Sebastian (Ryan Gosling, também premiado com o Globo de Ouro na categoria melhor ator de comédia ou musical) é um pianista amante de jazz que sobrevive fazendo bicos, como tocar canções de Natal em um restaurante. Ambiciona ter sua própria casa noturna. Muitos consideram seu desejo uma loucura – “Ninguém mais ouve jazz”, insistem em dizer a ele.
Quando o destino aproxima Mia de Sebastian parece evidente, dentro da fórmula hollywoodiana, que eles se apaixonarão e serão felizes para sempre, realizando seus planos. Só que não.
Chazelle, como já provou em Whiplash, prefere focar na dor, no sofrimento, nas frustrações, e constrói um filme que não deixa de ser mágico, mas tem uma melancolia intrínseca, que permeia toda a narrativa. Ao contrário do produto hollywoodiano mais convencional, não trata da busca pela sucesso, mas pela agonia de tentar escapar do fracasso. Profissional, existencial, afetivo.
A exuberância visual, de cores fortes, contrasta com a agonia vivenciada pelos personagens, que se debatem, tropeçam, até por vezes triunfam, mas também se machucam, porque a vida não é, afinal, um conto de fadas – ou um musical da Metro Goldwyn-Mayer.
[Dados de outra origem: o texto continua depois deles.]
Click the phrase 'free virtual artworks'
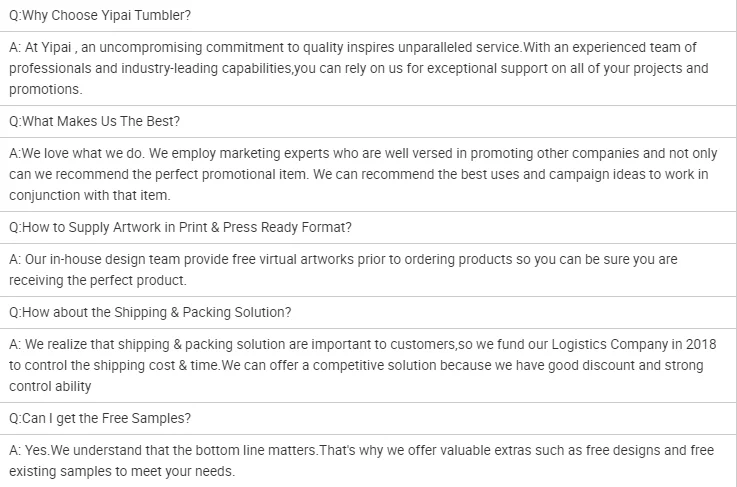The width and height of the screenshot is (737, 487). tap(293, 259)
A inspirada trilha sonora de Justin Hervitz tem evidente influência de Legrand, assim como tonalidades jazzísticas, na melhor tradição norte-americana dos Gershwin (autores das músicas de Sinfonia de Paris) e Irving Berlin.
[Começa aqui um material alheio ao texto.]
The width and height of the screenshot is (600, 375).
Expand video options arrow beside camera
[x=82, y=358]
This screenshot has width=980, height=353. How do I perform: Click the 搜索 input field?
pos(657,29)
Sem entregar, ou estragar a experiência de quem vai assisti-lo, La La Land é sintetizado por sua fantástica sequência final e por uma tomada em especial, uma troca de olhares que vale o filme, e subverte as convenções do gênero, brincando com as expectativas do público.
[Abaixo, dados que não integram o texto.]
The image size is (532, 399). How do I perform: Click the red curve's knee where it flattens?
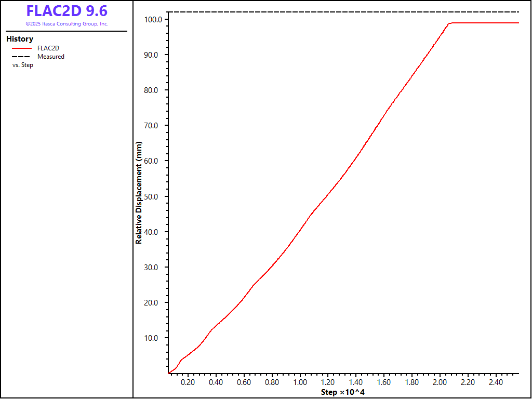449,23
Trata-se de um daqueles filmes feitos para serem vistos na tela grande. Espetacular, visual e dramaticamente, no preciso sentido da palavra. Ainda que tenha suas falhas, como a quase inexistência de coadjuvantes – a irmã de Sebastian e o namorado e amigas de Mia são esboços de personagem, enche a tela, transporta o olhar, deixa a mágica do cinema acontecer.